--- Kaynak metin ---
Ayak kavramının dizi veya makam karşılığı olarak kullanılmasının aşık edebiyatı veya aşıklık geleneği ile ilgili olduğu düşüncesindeyiz. Aşıkların atışması sırasında hangi aşığın daha güçlü olduğunun en belirleyici özelliklerinden birisi bilindiği gibi irticalen şiir söyleme gücü veya yeteneğidir. Bunu ölçebilmek için ise aşıklara bir söz kalıbı veya dörtlüğü verilir ve bu sözlerden başlayarak kendisinin irticalen çalıp söylenmesi istenir. Fakat burada sözel anlamda ayağı dışarıdan başka birisi verirken, melodik anlamda ayağı ilk çalıp söylemeye başlayan aşık vermektedir. İlk aşığın bıraktığı yerden başlayan ikinci veya üçüncü aşık kendisi yeni sözler söylerken makamda herhangi bir değişiklik yapmamaktadır. Yani sözü alan ilk aşık aynı zamanda makamsal anlamda ayağı vermektedir. Bu nedenle sözdeki ayak kavramının daha sonraki süreçte melodi veya makam karşılığı olarak da kullanılmaya başlandığı düşünülebilir.

Dizi hakkında şu görüşler bulunmaktadır;
1. Özel kuralları ve bir müzik sistemine temel olan belirli perdelerdeki notaların sıralanması. Mod, gam ve makamlar dizilerden oluşmuştur. Türk Halk Müziğinde diziye “ayak” da denir(Say,1985:447)

2. Kromatik ıskaladaki 12 sesin, besteci tarafından önceden saptanmış bir düzen içerisinde sıralanışı. Makam dizisi, bir basit ya da göçürülmüş makamın 8 sesinin yanaşık olarak sıralanışı. (Birleşik makamlar, bir dizi halinde ifade edilemez) (Büyük Larousse Sözlük ve Ansiklopedisi,..?:3255).

3. Bir dörtlünün sonuna bir beşli, yahut bir beşlinin sonuna bir dörtlü ekleyerek bir takım sekizliler vücuda getirebiliriz. Bu suretle yapılan sekizlilere “dizi” denir(Akdoğu,…?:1347).

4. Seslerin, bitişik şekilde yan yana gelmesinden müteşekkil grup(Öztuna,1990:229).

5. Son notasının frekansı ilk notasının frekansının iki katı olan ve aralarında belli oranlarda sıralanmış sekiz komşu notaya gam veya dizi adı verilir(Özkan,1994:55) …Bir dizi en az sekiz sesten meydana gelir. Bu sekiz sesli dizi, eseri bestelemek için teorik açıdan yeterli olabilir. Ancak konuyu teknik ve estetik bakımdan ele alacak olursak sekiz sesin yeterli olamayacağı anlaşılacaktır(Özkan,1994:75).
---
Yazılı yönerge 1: Kaynak metne göre Türk Halk Müziğinde diziye başka hangi ad verilir?
Metin ile kayıtlar arasında herhangi bir bağlantı yoktur.
--- Mevcut veriler ---
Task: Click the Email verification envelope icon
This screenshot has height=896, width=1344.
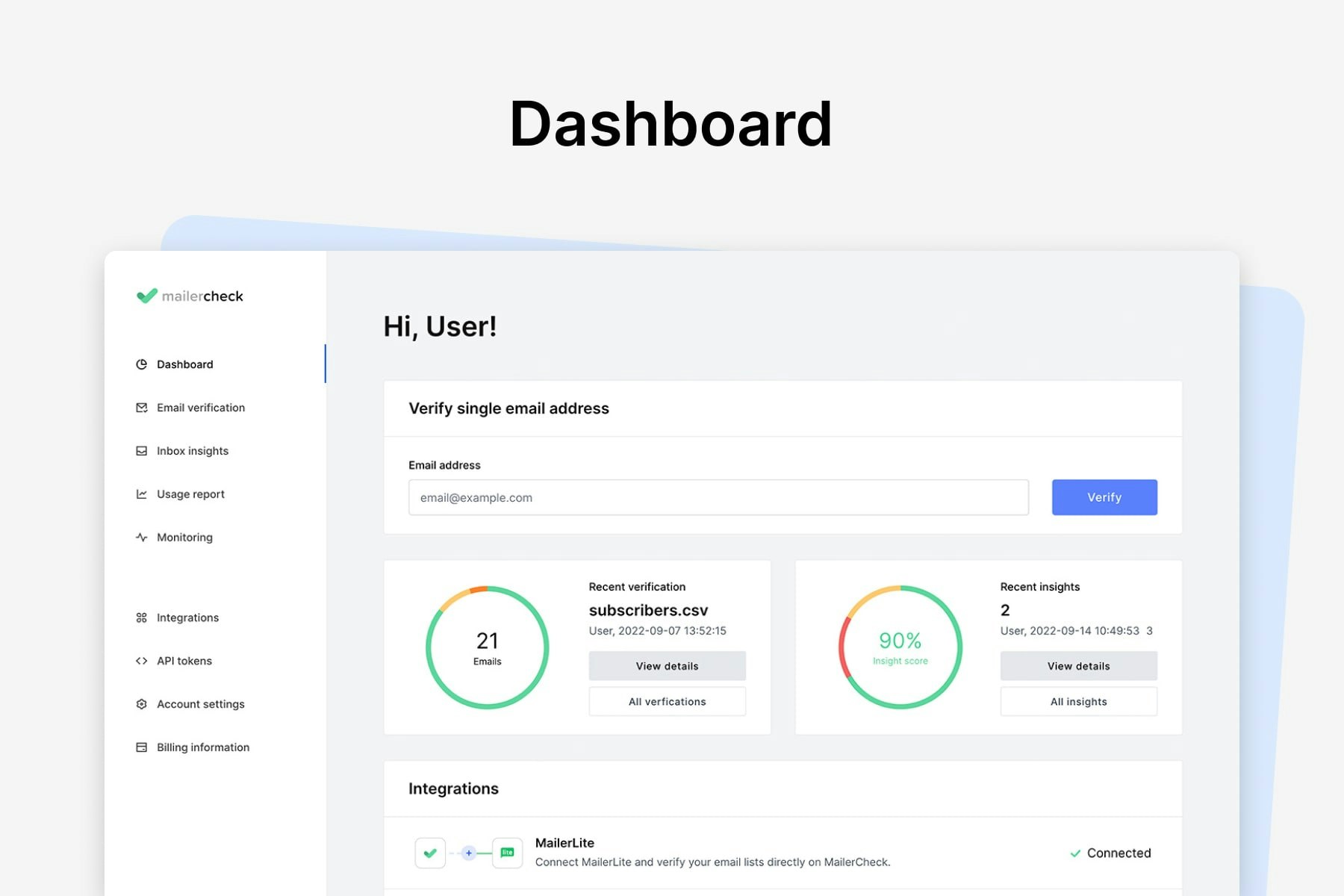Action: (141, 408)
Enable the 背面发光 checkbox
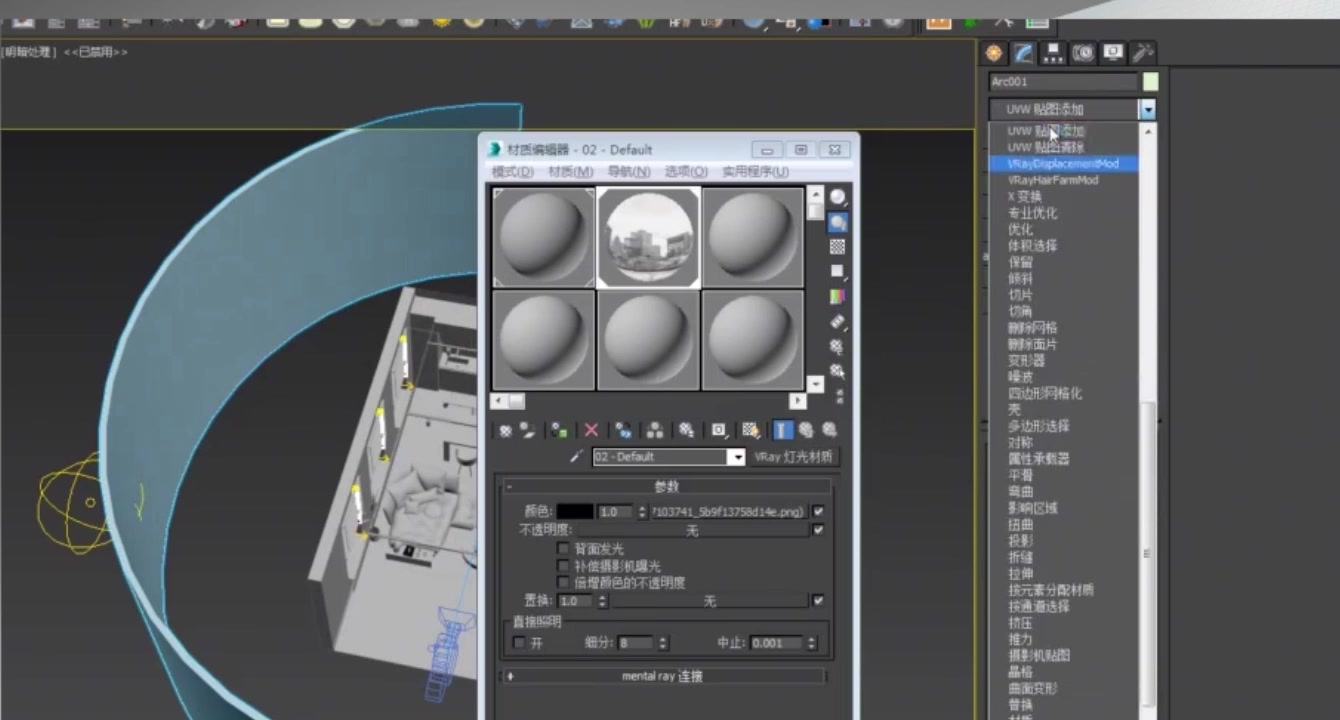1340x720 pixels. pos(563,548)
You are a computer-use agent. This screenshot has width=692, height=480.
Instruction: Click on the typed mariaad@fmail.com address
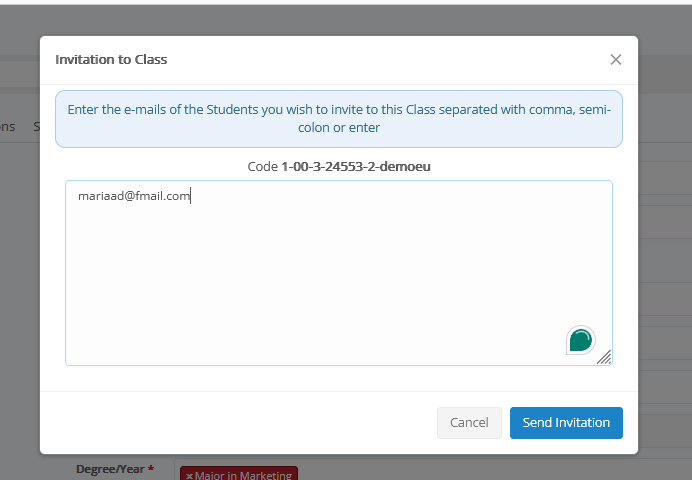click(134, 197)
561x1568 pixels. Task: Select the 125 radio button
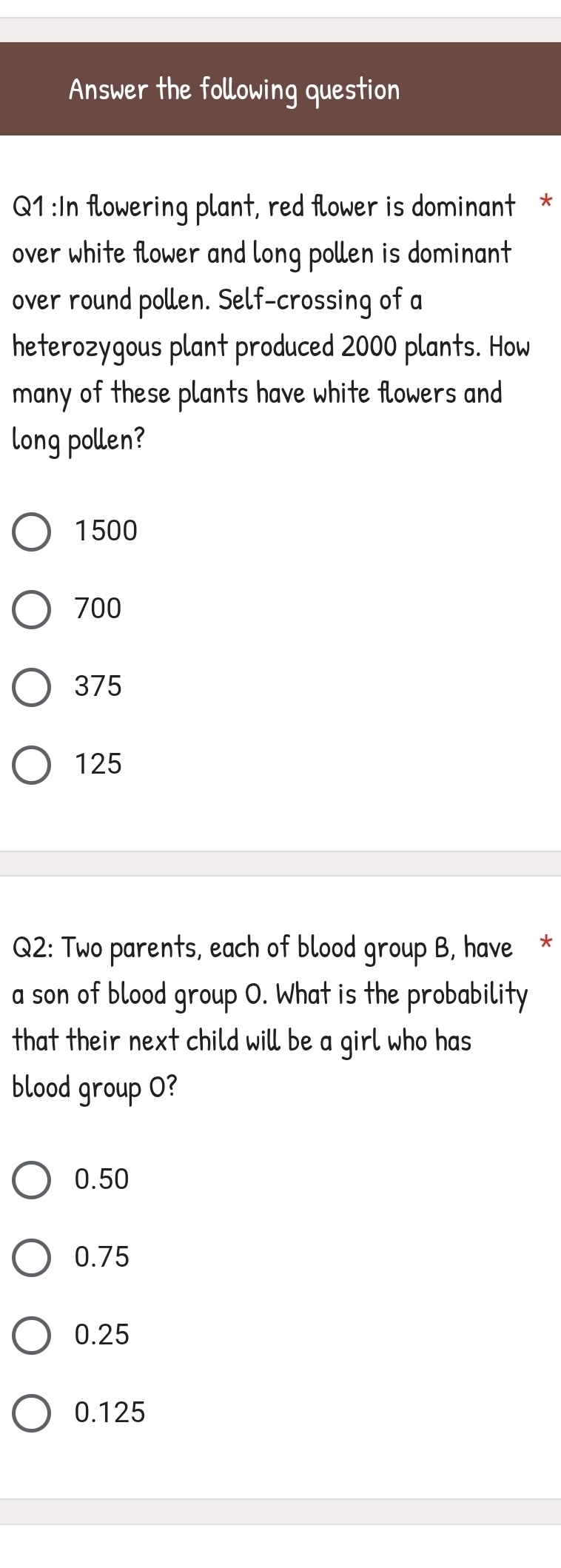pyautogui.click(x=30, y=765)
---
--- Mevcut veriler ---
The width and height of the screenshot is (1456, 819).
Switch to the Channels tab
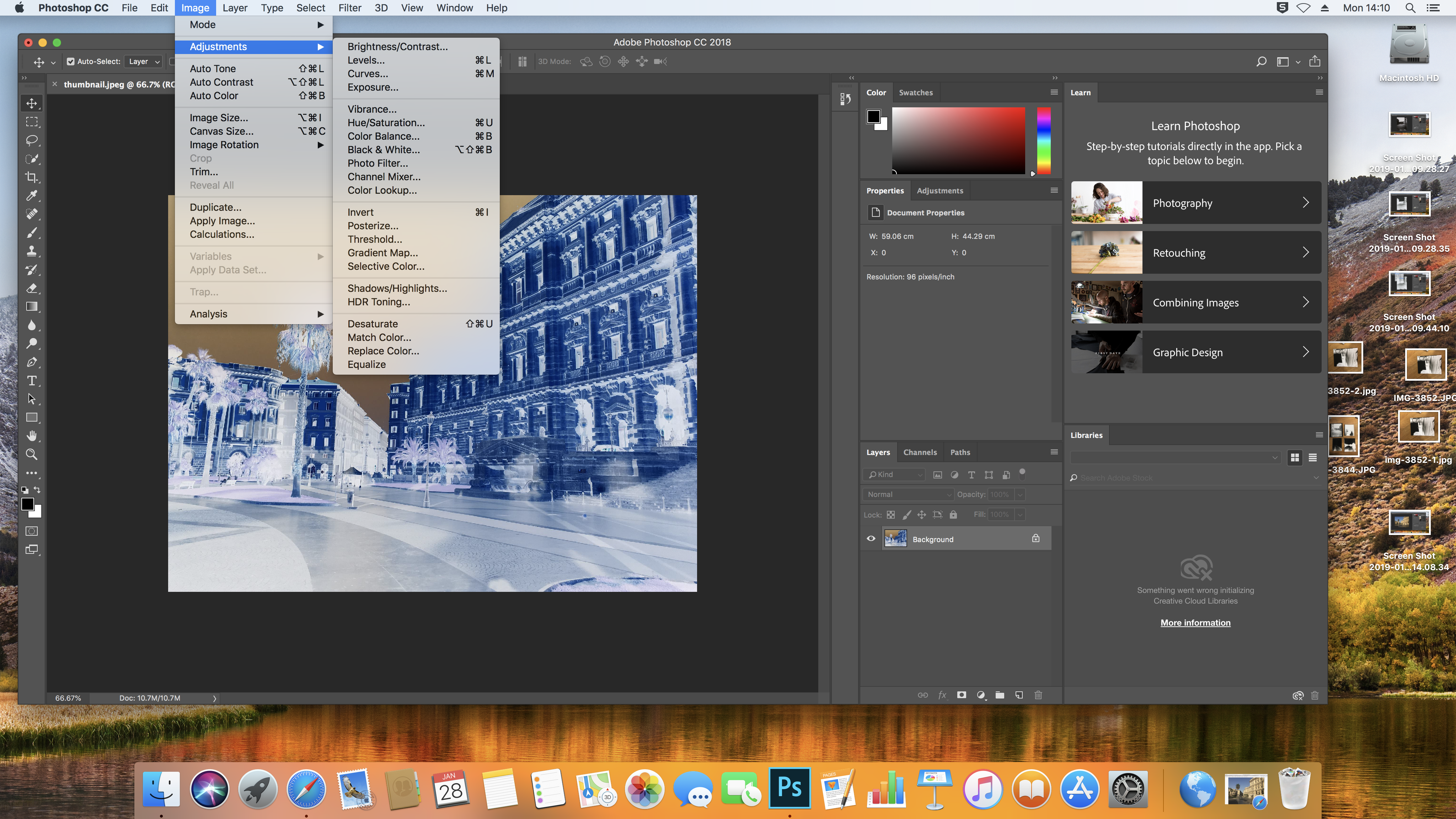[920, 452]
---
Yazılı yönerge 2: Kayıtlarda "Task" sözcüğünü içeren bütün satırları bir araya toplayın.

Alıştırma sonucu 1: Türk Halk Müziğinde diziye "ayak" da denir.

Alıştırma sonucu 2:
Task: Click the Email verification envelope icon
561x1568 pixels. Task: Select the 125 radio button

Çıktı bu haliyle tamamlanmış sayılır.